I tried writing in my journal last night only to discover that I have no clue as to what to write about.  It's getting cold in my room, which is making me want to move into the basement even more than before.  Everything is unfolding the wrong way, but I can't fold it back together and try again.  It's far too soon.  So for the moment I'll have to watch things become wrinkled and disorganized while I labour under the impression of moving on and the notion.  But in the back of my mind I'll stay a slave to all my daydreams and midnight fantasies.


Wednesday, October 31, 2007

i wish i was a ruler, who'd make them understand

I don't feel as good about this new life as I did a few days ago.  I'm scared.  And alone.  I'm usually scared and alone.  But when it's all official it's a lot more real.  And thus I've never felt more alone.  I'm going trick or treating tonight with Sara, Erin, and Robby.  Plus whoever else.  I was happy yesterday and the day before.  But not so much anymore.  I just can't believe that everything has come to this.  It feels so anticlimactic.


Tuesday, October 30, 2007

i wish i was a prayer, expressing what I mean

I wish so many things had happened differently.  I wish that night I had told you to stay with me instead of going back up to her.  Because if I had maybe you would have stayed forever.  I wish I had never confronted you.  I wish you hadn't made changes for the worst.  I wish I knew how to make you back into the person I knew, but I'm sort of afraid that person is dead.  Sometimes I'm finding myself wishing I hadn't of met you.  Because then none of this would have happened and I wouldn't know that there were these emotions.  Or indeed that all of them could be felt at once.

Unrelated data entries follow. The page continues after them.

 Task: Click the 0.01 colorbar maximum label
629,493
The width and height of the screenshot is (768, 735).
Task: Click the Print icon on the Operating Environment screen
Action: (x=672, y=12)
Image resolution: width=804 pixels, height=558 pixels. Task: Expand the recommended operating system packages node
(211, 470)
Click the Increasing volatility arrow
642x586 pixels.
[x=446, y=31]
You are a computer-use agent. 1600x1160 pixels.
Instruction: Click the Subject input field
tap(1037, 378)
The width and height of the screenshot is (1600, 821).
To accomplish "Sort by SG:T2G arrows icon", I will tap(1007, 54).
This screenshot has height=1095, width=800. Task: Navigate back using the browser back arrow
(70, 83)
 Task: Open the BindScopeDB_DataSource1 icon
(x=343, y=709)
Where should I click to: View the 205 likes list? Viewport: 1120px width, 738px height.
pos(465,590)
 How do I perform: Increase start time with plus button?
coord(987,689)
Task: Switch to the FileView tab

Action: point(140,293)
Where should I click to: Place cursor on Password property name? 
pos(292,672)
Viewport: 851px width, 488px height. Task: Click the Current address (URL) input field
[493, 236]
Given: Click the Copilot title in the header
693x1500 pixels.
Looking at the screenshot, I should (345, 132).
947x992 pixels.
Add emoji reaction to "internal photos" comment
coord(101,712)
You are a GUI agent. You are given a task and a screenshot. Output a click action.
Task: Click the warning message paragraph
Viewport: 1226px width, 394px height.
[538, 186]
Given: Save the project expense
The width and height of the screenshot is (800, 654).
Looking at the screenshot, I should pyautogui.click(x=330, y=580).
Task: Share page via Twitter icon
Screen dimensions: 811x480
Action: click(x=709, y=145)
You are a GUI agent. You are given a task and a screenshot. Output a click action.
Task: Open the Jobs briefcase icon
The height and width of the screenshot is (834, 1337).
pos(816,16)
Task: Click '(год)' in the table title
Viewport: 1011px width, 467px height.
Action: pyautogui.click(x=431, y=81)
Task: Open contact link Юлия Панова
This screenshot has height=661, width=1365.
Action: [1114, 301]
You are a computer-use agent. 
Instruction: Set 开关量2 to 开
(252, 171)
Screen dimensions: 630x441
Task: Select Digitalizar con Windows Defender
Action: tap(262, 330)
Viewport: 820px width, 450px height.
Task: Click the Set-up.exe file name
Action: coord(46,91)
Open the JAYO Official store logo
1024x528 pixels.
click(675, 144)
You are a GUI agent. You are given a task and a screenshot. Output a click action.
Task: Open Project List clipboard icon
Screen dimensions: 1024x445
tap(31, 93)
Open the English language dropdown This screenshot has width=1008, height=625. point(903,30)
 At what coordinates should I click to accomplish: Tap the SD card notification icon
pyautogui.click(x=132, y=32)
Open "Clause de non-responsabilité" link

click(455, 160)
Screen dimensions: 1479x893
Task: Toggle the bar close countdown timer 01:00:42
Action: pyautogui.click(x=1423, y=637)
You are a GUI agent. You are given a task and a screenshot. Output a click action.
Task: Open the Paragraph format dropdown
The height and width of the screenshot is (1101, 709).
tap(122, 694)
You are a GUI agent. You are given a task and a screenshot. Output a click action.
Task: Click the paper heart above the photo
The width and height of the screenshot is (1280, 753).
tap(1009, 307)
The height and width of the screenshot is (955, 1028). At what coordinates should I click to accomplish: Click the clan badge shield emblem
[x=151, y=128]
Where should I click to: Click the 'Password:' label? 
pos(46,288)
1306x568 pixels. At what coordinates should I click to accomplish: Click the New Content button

So today is my day.  And so was yesterday.  And so is tomorrow.  And that's how I'm trying to live now.  I said I would wait until the sun exploded and everything on this earth froze but I sort of realize now what a childish thing that was for me to say.  Because how can I be expected to wait around until I'm good enough for you.  It's frankly, ridicolous.  Because I'm already good enough for you when no one is around.  But like I've said...you changed.  And not for the better.

And recently I've discovered that your behavior was making me change.  I've been so sad and pathetic.  Because you've been making me hate myself over something that wasn't even that big a deal.  Because it's just an object, it doesn't mean what you think.  The object has no meaning, fool.  It was the gesture.  But obviously you saw past that straight to a endless little glow in the dark tube.  Your loss.

I still don't hate you, in case you're wondering.  But that's not really important anymore.  Because today is the first day of the rest of my life.  I reread everything single conversation that we've had over the past 12 months and I've analyzed every journal entry I have about you.  I know I'm right about this and thus I was this close to changing my mind again....  And then I was reading the new PostSecret book today and damn, all those people that have let their lives be ruined by other people.  I won't let you ruin my life.  So I guess we both win.  Except for that whole thing where you let her ruin yours.


Monday, October 29, 2007

rewind

Mood: ambivalent.  So things didn't work out at all the way I had imagined they would.  That's okay, I guess.  I mean it's been a year.  So it's time to move on.

I'm kind of proud of myself for finally doing it.  But I kind of hate myself for doing what I said I'd never do.

Either way; it's been done.  And it's not really my fault.  I see that now.

Things change.  People change.  I just did.